Saved data entries
━━━━━━

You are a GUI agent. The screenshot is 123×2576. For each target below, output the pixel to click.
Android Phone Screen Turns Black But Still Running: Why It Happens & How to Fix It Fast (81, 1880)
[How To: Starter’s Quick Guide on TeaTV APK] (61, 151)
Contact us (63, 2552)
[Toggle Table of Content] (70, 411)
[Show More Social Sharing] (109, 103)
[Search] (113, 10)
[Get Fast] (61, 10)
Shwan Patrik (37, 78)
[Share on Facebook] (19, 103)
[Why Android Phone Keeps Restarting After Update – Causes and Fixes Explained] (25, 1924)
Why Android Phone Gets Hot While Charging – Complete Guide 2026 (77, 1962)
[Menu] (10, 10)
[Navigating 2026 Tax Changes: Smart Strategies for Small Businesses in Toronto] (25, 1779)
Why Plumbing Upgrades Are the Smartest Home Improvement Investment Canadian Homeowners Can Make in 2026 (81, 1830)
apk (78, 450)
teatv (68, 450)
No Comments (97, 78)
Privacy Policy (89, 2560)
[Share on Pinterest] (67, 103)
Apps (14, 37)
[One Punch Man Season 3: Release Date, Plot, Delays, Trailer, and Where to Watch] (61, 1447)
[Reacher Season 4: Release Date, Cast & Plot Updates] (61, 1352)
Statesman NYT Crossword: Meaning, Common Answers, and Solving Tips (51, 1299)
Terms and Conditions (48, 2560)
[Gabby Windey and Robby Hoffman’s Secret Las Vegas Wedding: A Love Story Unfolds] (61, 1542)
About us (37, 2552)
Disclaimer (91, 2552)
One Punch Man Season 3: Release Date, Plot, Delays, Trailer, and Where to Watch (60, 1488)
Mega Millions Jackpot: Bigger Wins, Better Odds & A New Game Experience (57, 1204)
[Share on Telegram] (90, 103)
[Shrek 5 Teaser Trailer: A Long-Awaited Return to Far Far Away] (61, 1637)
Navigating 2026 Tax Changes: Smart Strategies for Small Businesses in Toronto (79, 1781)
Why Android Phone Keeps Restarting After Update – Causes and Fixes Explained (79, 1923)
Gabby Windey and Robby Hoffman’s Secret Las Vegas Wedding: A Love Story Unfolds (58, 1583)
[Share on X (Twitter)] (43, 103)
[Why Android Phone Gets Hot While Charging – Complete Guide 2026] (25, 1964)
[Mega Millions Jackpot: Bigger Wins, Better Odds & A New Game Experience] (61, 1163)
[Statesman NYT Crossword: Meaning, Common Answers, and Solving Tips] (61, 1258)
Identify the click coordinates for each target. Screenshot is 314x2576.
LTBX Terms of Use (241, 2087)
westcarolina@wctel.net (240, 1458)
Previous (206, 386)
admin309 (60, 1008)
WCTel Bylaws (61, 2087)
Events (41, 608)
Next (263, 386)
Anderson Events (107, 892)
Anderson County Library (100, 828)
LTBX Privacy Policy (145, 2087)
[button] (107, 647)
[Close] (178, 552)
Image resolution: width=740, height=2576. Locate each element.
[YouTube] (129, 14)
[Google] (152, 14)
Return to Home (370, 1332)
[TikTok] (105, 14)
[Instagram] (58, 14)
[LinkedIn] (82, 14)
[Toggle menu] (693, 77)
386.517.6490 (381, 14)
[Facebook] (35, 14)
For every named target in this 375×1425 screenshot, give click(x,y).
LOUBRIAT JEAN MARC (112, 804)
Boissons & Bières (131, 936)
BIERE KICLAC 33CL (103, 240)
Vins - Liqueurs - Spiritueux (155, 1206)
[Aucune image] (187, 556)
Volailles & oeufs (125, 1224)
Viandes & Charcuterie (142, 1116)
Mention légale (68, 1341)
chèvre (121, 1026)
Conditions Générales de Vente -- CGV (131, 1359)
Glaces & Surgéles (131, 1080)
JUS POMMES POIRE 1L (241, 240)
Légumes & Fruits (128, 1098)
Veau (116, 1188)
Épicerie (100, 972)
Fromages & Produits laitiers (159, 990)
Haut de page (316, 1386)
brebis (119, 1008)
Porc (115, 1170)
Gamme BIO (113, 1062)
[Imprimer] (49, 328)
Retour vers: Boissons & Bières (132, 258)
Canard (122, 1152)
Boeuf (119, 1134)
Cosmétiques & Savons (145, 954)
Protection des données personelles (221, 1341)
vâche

━━━━━━

=== Exercise ===
Set down every record above exactly as written.

=== Task solution ===
You are a GUI agent. The screenshot is 123×2576. For each target below, output the pixel to click.
Android Phone Screen Turns Black But Still Running: Why It Happens & How to Fix It Fast (81, 1880)
[How To: Starter’s Quick Guide on TeaTV APK] (61, 151)
Contact us (63, 2552)
[Toggle Table of Content] (70, 411)
[Show More Social Sharing] (109, 103)
[Search] (113, 10)
[Get Fast] (61, 10)
Shwan Patrik (37, 78)
[Share on Facebook] (19, 103)
[Why Android Phone Keeps Restarting After Update – Causes and Fixes Explained] (25, 1924)
Why Android Phone Gets Hot While Charging – Complete Guide 2026 (77, 1962)
[Menu] (10, 10)
[Navigating 2026 Tax Changes: Smart Strategies for Small Businesses in Toronto] (25, 1779)
Why Plumbing Upgrades Are the Smartest Home Improvement Investment Canadian Homeowners Can Make in 2026 (81, 1830)
apk (78, 450)
teatv (68, 450)
No Comments (97, 78)
Privacy Policy (89, 2560)
[Share on Pinterest] (67, 103)
Apps (14, 37)
[One Punch Man Season 3: Release Date, Plot, Delays, Trailer, and Where to Watch] (61, 1447)
[Reacher Season 4: Release Date, Cast & Plot Updates] (61, 1352)
Statesman NYT Crossword: Meaning, Common Answers, and Solving Tips (51, 1299)
Terms and Conditions (48, 2560)
[Gabby Windey and Robby Hoffman’s Secret Las Vegas Wedding: A Love Story Unfolds] (61, 1542)
About us (37, 2552)
Disclaimer (91, 2552)
One Punch Man Season 3: Release Date, Plot, Delays, Trailer, and Where to Watch (60, 1488)
Mega Millions Jackpot: Bigger Wins, Better Odds & A New Game Experience (57, 1204)
[Share on Telegram] (90, 103)
[Shrek 5 Teaser Trailer: A Long-Awaited Return to Far Far Away] (61, 1637)
Navigating 2026 Tax Changes: Smart Strategies for Small Businesses in Toronto (79, 1781)
Why Android Phone Keeps Restarting After Update – Causes and Fixes Explained (79, 1923)
Gabby Windey and Robby Hoffman’s Secret Las Vegas Wedding: A Love Story Unfolds (58, 1583)
[Share on X (Twitter)] (43, 103)
[Why Android Phone Gets Hot While Charging – Complete Guide 2026] (25, 1964)
[Mega Millions Jackpot: Bigger Wins, Better Odds & A New Game Experience] (61, 1163)
[Statesman NYT Crossword: Meaning, Common Answers, and Solving Tips] (61, 1258)
Identify the click coordinates for each target. Screenshot is 314x2576.
LTBX Terms of Use (241, 2087)
westcarolina@wctel.net (240, 1458)
Previous (206, 386)
admin309 (60, 1008)
WCTel Bylaws (61, 2087)
Events (41, 608)
Next (263, 386)
Anderson Events (107, 892)
Anderson County Library (100, 828)
LTBX Privacy Policy (145, 2087)
[button] (107, 647)
[Close] (178, 552)
Image resolution: width=740, height=2576. Locate each element.
[YouTube] (129, 14)
[Google] (152, 14)
Return to Home (370, 1332)
[TikTok] (105, 14)
[Instagram] (58, 14)
[LinkedIn] (82, 14)
[Toggle menu] (693, 77)
386.517.6490 (381, 14)
[Facebook] (35, 14)
For every named target in this 375×1425 screenshot, give click(x,y).
LOUBRIAT JEAN MARC (112, 804)
Boissons & Bières (131, 936)
BIERE KICLAC 33CL (103, 240)
Vins - Liqueurs - Spiritueux (155, 1206)
[Aucune image] (187, 556)
Volailles & oeufs (125, 1224)
Viandes & Charcuterie (142, 1116)
Mention légale (68, 1341)
chèvre (121, 1026)
Conditions Générales de Vente -- CGV (131, 1359)
Glaces & Surgéles (131, 1080)
JUS POMMES POIRE 1L (241, 240)
Légumes & Fruits (128, 1098)
Veau (116, 1188)
Épicerie (100, 972)
Fromages & Produits laitiers (159, 990)
Haut de page (316, 1386)
brebis (119, 1008)
Porc (115, 1170)
Gamme BIO (113, 1062)
[Imprimer] (49, 328)
Retour vers: Boissons & Bières (132, 258)
Canard (122, 1152)
Boeuf (119, 1134)
Cosmétiques & Savons (145, 954)
Protection des données personelles (221, 1341)
vâche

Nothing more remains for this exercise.